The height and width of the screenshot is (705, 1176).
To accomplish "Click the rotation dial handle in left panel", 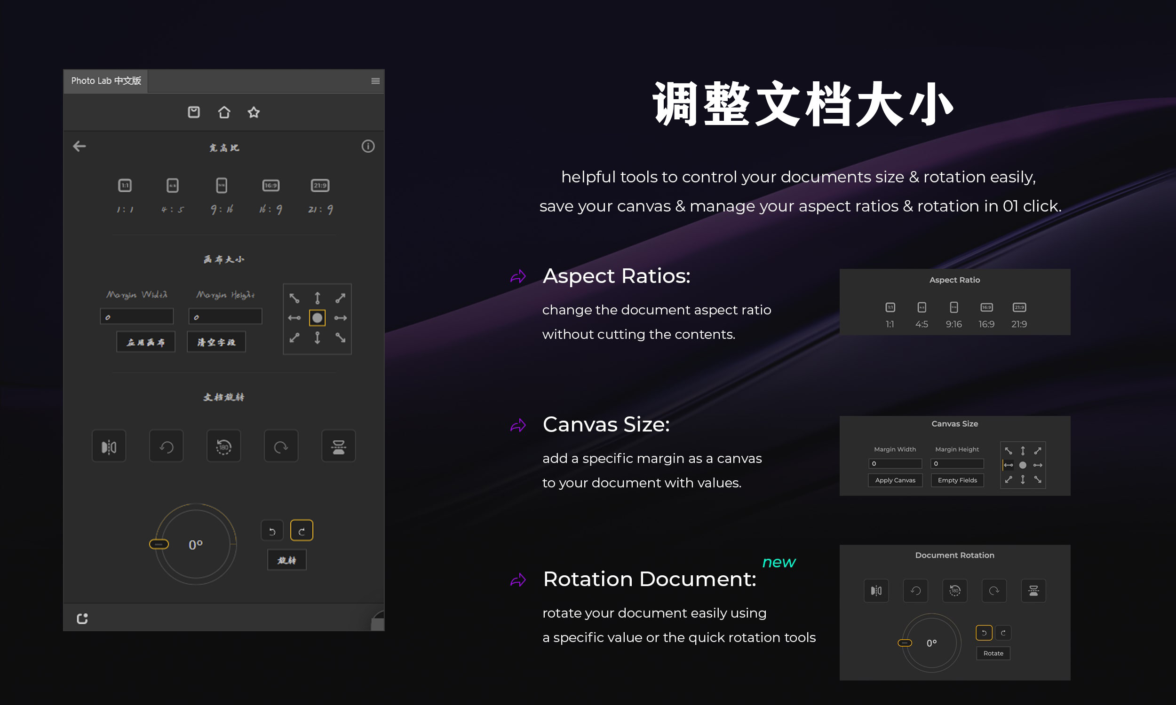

--

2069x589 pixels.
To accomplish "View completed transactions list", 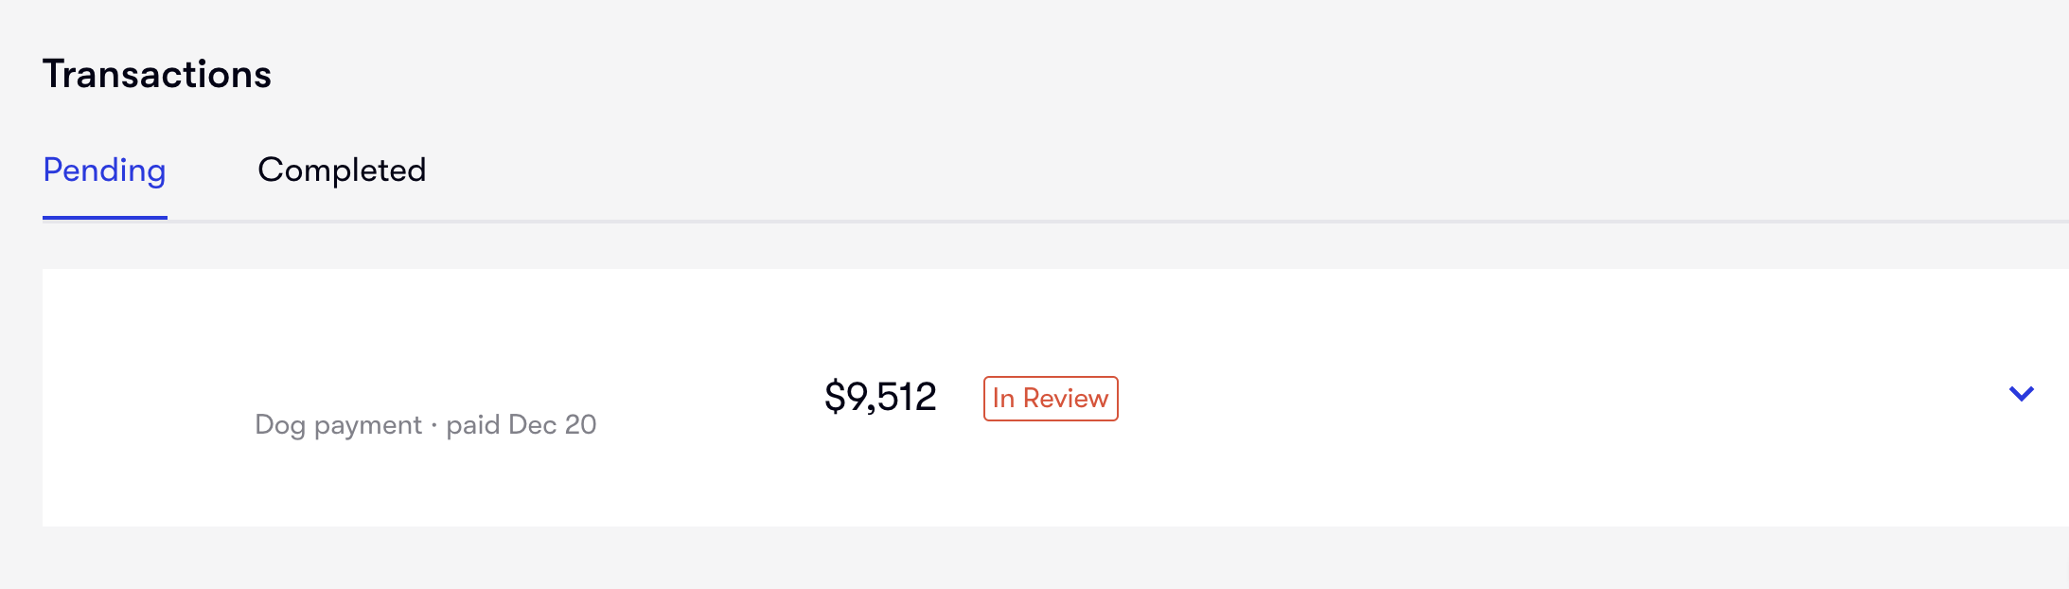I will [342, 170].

...

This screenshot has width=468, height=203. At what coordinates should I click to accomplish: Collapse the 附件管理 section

**GOAL:**
Copy the records exactly, with everything from the line containing "The height and" down to the line containing "the rotation dial", and leave out the pictures.

**ANSWER TO THIS TASK:**
The height and width of the screenshot is (705, 1176).
To accomplish "Click the rotation dial handle in left panel", 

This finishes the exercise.